LoRA Adapters
Download and self-host adapter weights from open-source fine-tunes.
What is a LoRA adapter?
When you fine-tune Qwen 3 8B, Commissioned uses QLoRA (Quantized Low-Rank Adaptation) to produce a small set of adapter weights. Instead of modifying the entire 8B-parameter model, QLoRA trains a lightweight delta that sits on top of the base model.
- Adapter size: ~50–200 MB (vs 16+ GB for the full model)
- Training time: ~5 minutes (vs 30–45 for cloud models)
- Portable: download the adapter and run it anywhere
Downloading
- Go to your dashboard
- Find the Qwen model card (status must be Succeeded)
- Click Download adapter
- Save the
.zipfile
The archive contains the LoRA weight files in a standard format compatible with most inference tools.
Self-hosting
Load the adapter on top of the base Qwen 3 8B model using any of these tools:
vLLM supports LoRA adapters natively with dynamic loading.
# Start vLLM with the base model
vllm serve Qwen/Qwen3-8B \
--enable-lora \
--lora-modules my-adapter=/path/to/adapter
# Call with the adapter name
curl http://localhost:8000/v1/chat/completions \
-H "Content-Type: application/json" \
-d '{"model": "my-adapter", "messages": [{"role": "user", "content": "Hello"}]}'vLLM can serve multiple LoRA adapters on a single base model, switching between them per request.
Ollama is the simplest option for local inference.
Create a Modelfile:
FROM Qwen/Qwen3-8B
ADAPTER /path/to/adapterThen:
ollama create my-model -f Modelfile
ollama run my-modelllama.cpp is a lightweight option for CPU or GPU inference.
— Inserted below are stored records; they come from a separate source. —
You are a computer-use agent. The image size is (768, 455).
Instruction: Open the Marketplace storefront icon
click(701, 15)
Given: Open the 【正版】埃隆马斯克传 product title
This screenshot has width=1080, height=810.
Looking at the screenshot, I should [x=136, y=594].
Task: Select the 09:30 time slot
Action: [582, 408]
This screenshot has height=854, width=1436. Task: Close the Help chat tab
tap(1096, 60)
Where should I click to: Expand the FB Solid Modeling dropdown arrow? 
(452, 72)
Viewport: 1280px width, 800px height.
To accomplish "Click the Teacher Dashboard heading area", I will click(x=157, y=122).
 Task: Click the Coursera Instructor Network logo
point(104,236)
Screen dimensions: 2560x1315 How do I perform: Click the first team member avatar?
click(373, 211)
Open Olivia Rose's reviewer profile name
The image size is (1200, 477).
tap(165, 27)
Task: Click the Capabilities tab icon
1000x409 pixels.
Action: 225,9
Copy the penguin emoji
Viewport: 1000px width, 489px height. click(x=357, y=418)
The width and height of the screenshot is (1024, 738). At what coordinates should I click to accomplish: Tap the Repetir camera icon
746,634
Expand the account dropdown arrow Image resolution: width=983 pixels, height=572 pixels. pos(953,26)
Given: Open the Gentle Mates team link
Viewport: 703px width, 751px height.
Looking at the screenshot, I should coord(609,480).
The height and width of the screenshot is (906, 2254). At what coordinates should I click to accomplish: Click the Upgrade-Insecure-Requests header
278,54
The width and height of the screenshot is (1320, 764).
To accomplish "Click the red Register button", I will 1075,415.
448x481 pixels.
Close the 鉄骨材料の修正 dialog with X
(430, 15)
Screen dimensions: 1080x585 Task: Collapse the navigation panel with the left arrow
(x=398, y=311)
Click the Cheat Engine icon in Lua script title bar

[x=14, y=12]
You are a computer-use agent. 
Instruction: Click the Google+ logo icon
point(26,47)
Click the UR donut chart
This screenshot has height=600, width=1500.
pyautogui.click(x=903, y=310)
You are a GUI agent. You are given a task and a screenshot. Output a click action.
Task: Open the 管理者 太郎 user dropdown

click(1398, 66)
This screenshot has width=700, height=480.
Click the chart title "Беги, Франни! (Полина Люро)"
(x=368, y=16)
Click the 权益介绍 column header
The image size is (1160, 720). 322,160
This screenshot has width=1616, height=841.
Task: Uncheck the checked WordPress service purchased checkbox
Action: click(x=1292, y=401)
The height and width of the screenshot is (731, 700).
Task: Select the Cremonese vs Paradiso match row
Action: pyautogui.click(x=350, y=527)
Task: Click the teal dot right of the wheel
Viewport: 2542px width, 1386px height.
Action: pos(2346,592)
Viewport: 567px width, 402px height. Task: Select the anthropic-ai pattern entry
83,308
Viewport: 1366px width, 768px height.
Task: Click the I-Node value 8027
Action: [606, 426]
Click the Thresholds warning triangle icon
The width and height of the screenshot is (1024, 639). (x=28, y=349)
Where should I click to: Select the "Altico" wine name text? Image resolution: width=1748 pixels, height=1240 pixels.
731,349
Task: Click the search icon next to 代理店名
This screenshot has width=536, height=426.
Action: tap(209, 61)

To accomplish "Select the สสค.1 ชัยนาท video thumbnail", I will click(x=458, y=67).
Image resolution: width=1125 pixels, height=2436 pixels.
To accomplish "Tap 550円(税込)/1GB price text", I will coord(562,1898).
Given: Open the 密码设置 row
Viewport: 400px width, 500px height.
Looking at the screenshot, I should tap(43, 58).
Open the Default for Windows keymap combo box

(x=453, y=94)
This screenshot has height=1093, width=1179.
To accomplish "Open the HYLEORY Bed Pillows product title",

# Convert adapter if needed
python convert_lora_to_gguf.py /path/to/adapter
# Run with the base model + adapter
llama-server \
-m qwen3-8b.gguf \
--lora adapter.gguf \
--port 8080Text Generation Inference supports LoRA adapters for production serving.
docker run --gpus all \
-v /path/to/adapter:/data/adapter \
ghcr.io/huggingface/text-generation-inference \
--model-id Qwen/Qwen3-8B \
--lora-adapters my-adapter=/data/adapterWhen to self-host vs use Commissioned's API
| Commissioned API | Self-hosted | |
|---|---|---|
| Setup | Zero — just call the endpoint | Need GPU hardware + deployment |
| Rate limits | Plan-based limits | No limits (hardware-bound) |
| Cost at scale | Per-plan pricing | Amortized GPU cost |
| Data residency | Commissioned's infrastructure | Your infrastructure |
| Maintenance | Managed by us | Managed by you |
| Latency | Network round-trip | Can be local |
For most users, the hosted API is simpler. Self-hosting makes sense for high-volume production use, strict data residency requirements, or offline/air-gapped environments.
Availability
LoRA adapter downloads are available for Qwen 3 8B fine-tunes on all plans (including free). Cloud-provider models (OpenAI, Gemini) don't produce downloadable adapters — they're hosted exclusively by the provider.